Proverbs 13:22  A good man leaveth an inheritance to his children’s children.

Question: Is it possible that we are in a sense parenting our grandchildren and great-grandchildren by the way we parent our own children now? Is it possible that our life and the decisions associated with it will have a ripple effect upon multiple generations to come?

If it’s true that the choices we make in our families today affect future generations tomorrow, then yes, it’s not only possible, it’s inevitable.  

It’s amazing how much can be lost in just one generation. Take for example our own nation a generation or two ago, and consider this as it pertains to moral issues in our society today. In just the last decade or two of one generation, the pendulum has swung so far, more than possibly in any other time frame of history.

And we can count on it, that the ripples of today will seem more like waves in the future generations for our children and grandchildren. God’s Word has already told us this (2 Timothy 3). And while this certainly does not mean that we are without hope, it should raise awareness for us as parents. 

When we only think about the moment we’re in, we miss the point of the bigger picture. The enemy is playing for keeps, and he knows the power of each generation. 

Whether it be as a nation, a church, or a family, for us to ever think that we are the only ones whose lives are affected by our current choices is not only naive, but foolish.  

So with every decision we make, we must also consider its long-term consequences for generations to come. We must ask ourselves the question, “How will this impact my children’s children and beyond?” Because our parenting will outlive us whether we realize it or not.

As parents, we can’t afford to just think in generalities.
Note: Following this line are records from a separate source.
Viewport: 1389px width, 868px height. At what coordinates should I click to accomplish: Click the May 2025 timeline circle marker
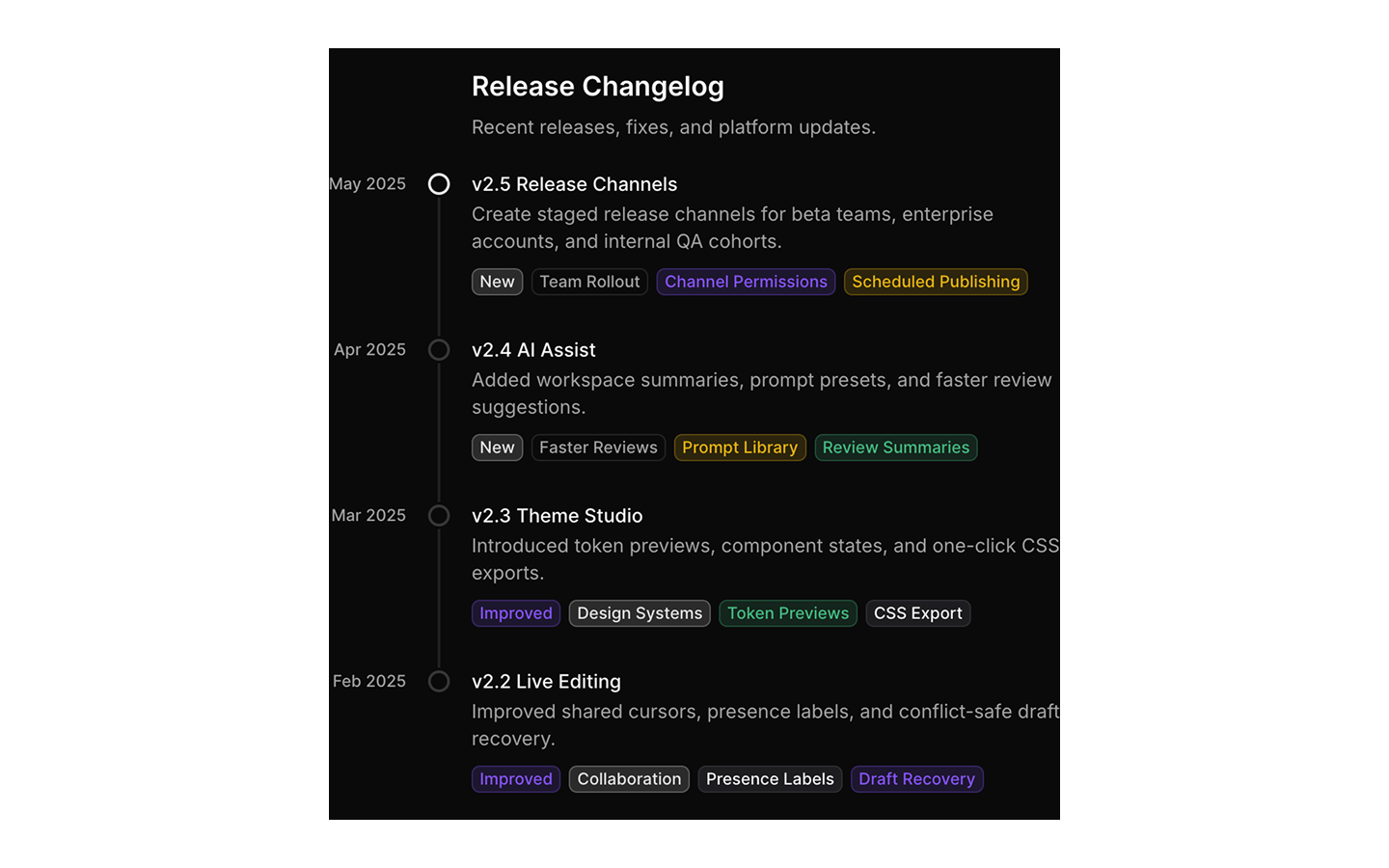click(x=439, y=184)
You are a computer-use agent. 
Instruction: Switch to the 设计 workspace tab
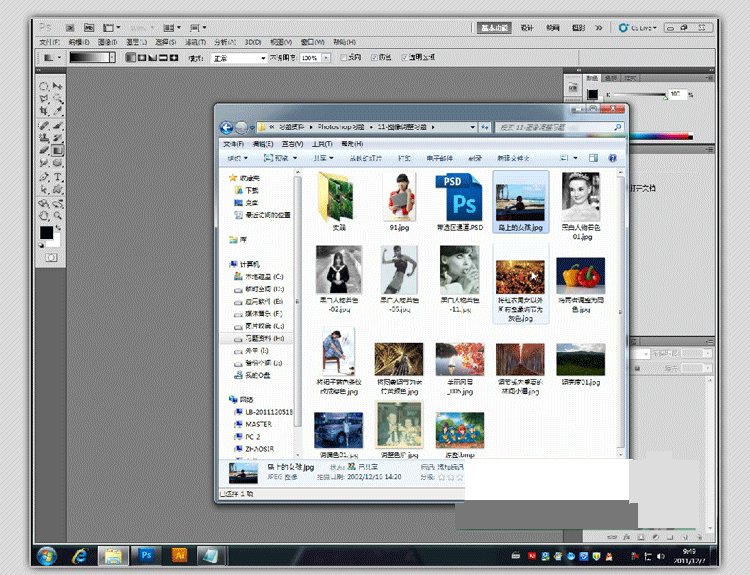coord(527,28)
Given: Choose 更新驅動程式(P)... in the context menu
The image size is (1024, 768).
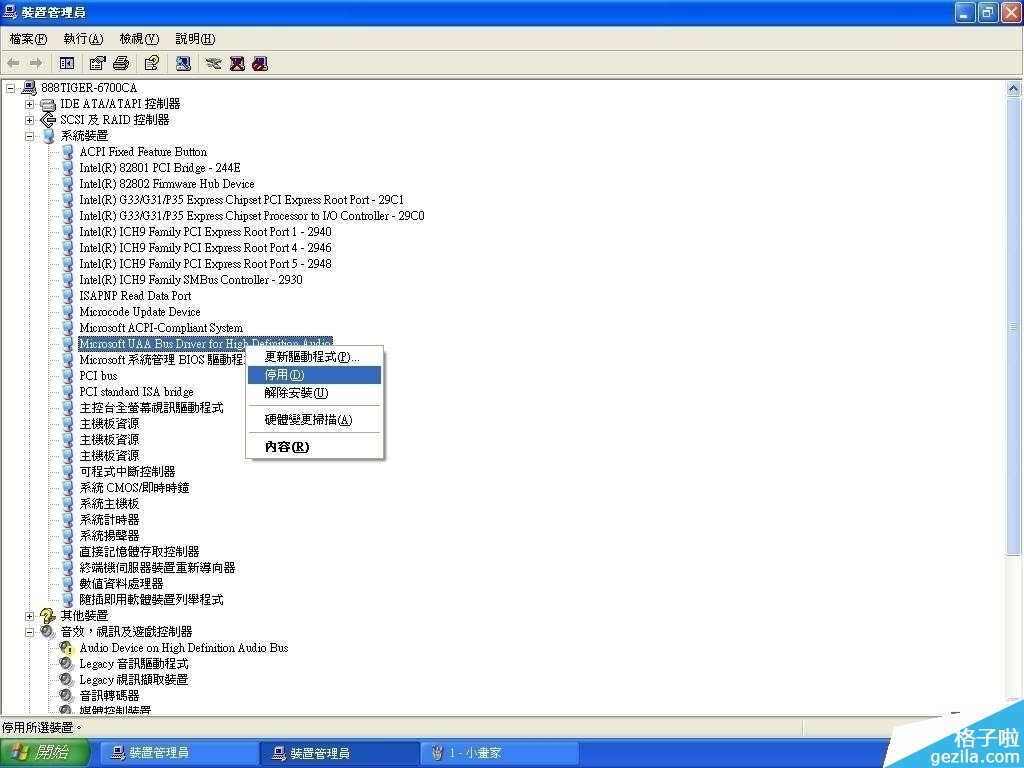Looking at the screenshot, I should [311, 357].
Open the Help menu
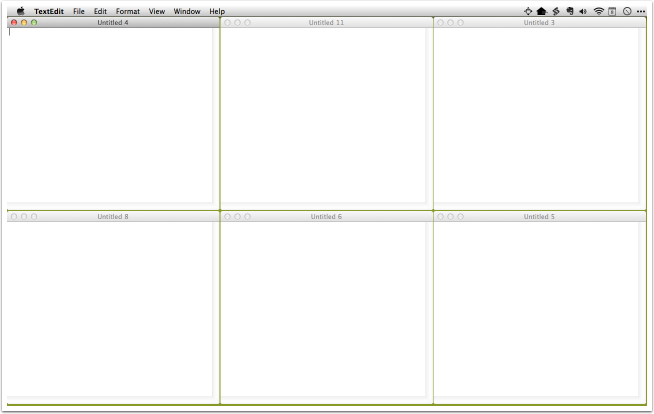This screenshot has height=414, width=654. [217, 11]
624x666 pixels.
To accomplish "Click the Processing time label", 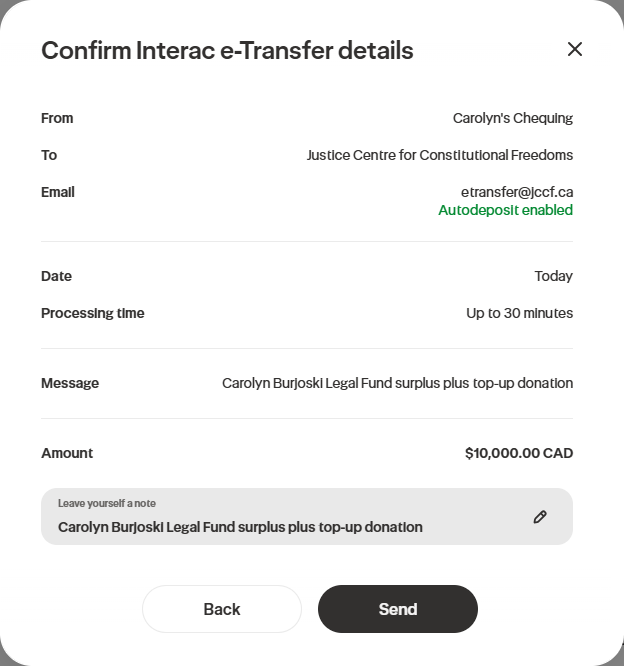I will [x=93, y=313].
We must think in generations. 

We have to intentionally choose to be a multi-generational parent. (Psalm 78:1-7)

So what does a multi-generational parent look like?  

Here are a few ideas. 

1 – A multi-generational parent relies upon the promised power of prayer more than on the power of their personal parenting. 

2 – A multi-generational parent makes family decisions with both current and future generations in mind.

3 – A multi-generational parent is more passionate about passing down transcending and unchanging biblical truth than personal, generational, and cultural preferences (and helps their family recognize the difference).

4 – A multi-generational parent spiritually trains, consistently disciplines, and lovingly models a marriage worth having with the understanding that their efforts will often be reflected in their own grandchildren’s training, discipline, and relationships. 

5 – A multi-generational parent seeks to bless their children’s children and beyond with a godly heritage more than anything else they might leave behind. 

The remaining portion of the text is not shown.